Bunting has played 161 games throughout the last two seasons, where he put up 46 goals and 66 assists within that span. The 27-year-old had an unforgettable rookie season where he was third in Calder Trophy voting, as well as being on the NHL’s All-Rookie team.
His first year would be difficult to recreate, and it was. In Bunting’s second season with the Maple Leafs, he played three more games than he did in the previous year, but had 14 less points.
This was primarily due to his movement up and down within Toronto’s lineup. Bunting wasn’t always stapled to Auston Matthews’ wing this season which I believe hindered the 27-year-old’s production.

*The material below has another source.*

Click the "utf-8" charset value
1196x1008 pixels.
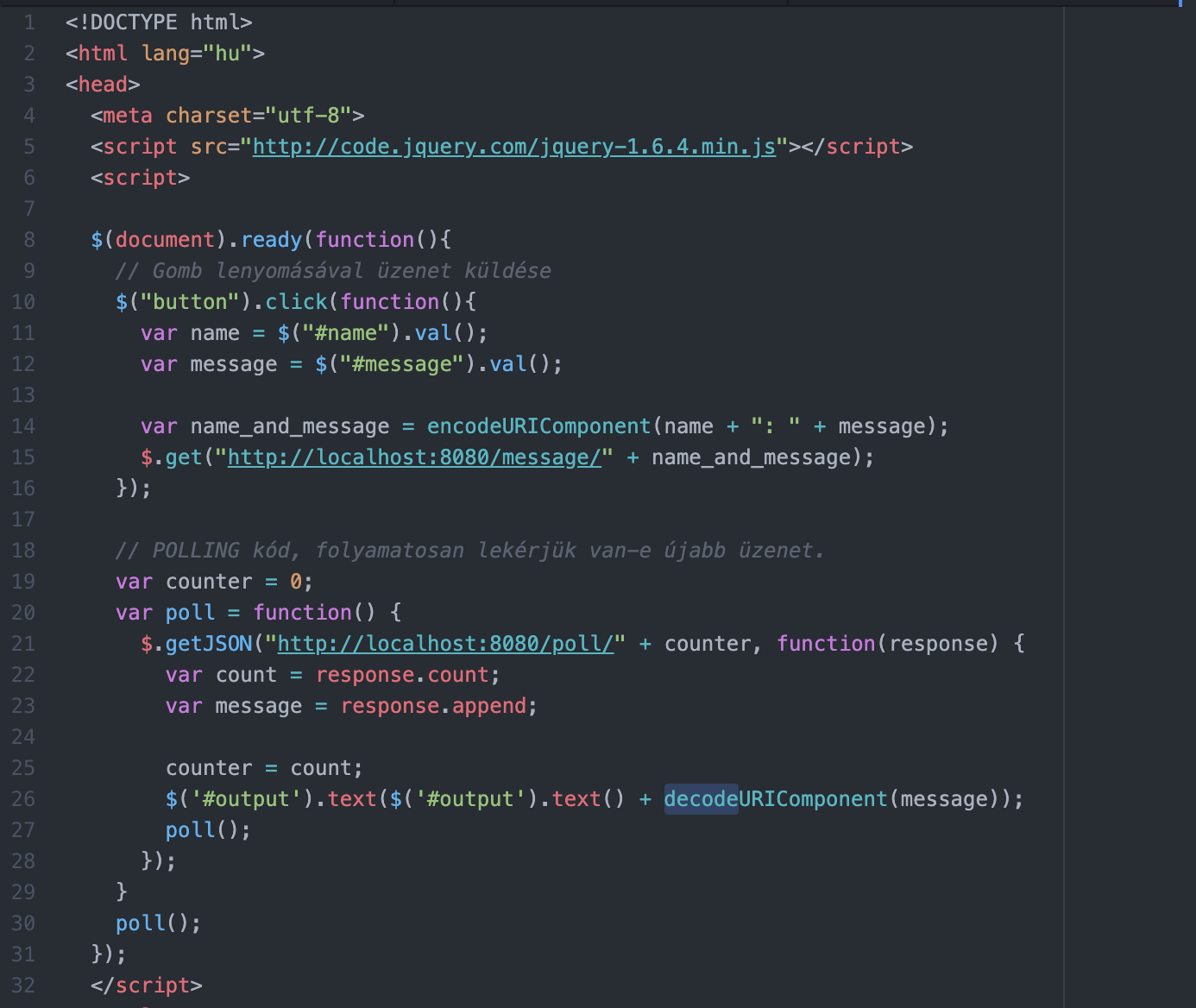point(308,116)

Still, there’s no denying that Bunting had two great seasons with the Maple Leafs. Although at times he struggled with keeping his cool with referees and opponents, having another 20+ goal scorer on your team was better than not having one.
There seems to be a big question mark, though, as to how much he might command during free agency. Toronto would likely be a team who’d want Bunting at a lower cap hit, but I believe there’ll be a few teams lining up to pay more for his services.

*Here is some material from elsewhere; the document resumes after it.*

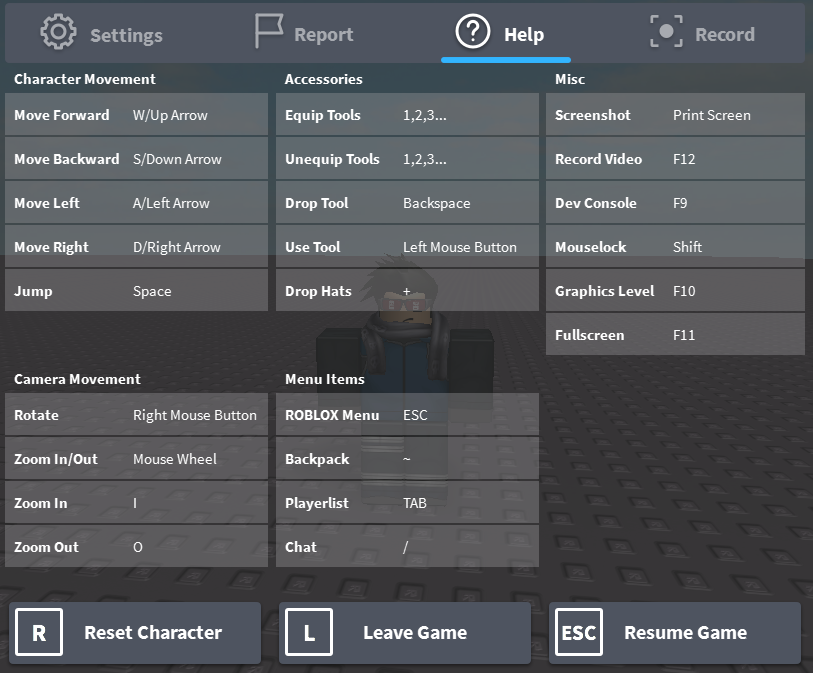This screenshot has height=673, width=813.
Task: Select the Resume Game button text
Action: pyautogui.click(x=685, y=633)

Would Bunting want to take a lower cap hit and longer term to stay with his hometown team? Or does he want to cash in while he can?

4 years – $4.25 million

There have been reports that have said Bunting could receive upwards of six years and a $4-million AAV, which would give him $24 million by the end of the deal. However, I just don’t see teams going that high.
It’s clear that Bunting is a good player, who’s worth giving money to. But with only two years in the NHL — and at 27-years-old — I cannot see teams forking up that much money for his services.

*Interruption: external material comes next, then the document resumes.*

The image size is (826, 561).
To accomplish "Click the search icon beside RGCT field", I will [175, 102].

Bunting can get under the skin of his opponent, yes, but his inability to keep his cool did hurt the Maple Leafs at times. Add that to his reputation with referees — which I’ll say he did improve this season — and it’s a difficult sell for a six-year deal worth $24 million.
With the point totals he put up, I do believe Bunting does have some say in how much he might receive. That’s why I have him signing a four-year deal, with an AAV of $4.25 million.
The 27-year-old gets his money and a longer term deal to remain with a team until he’s almost 32. There could be a team that gives him longer term, but if that were the case, I believe it’d have to be at a lower AAV.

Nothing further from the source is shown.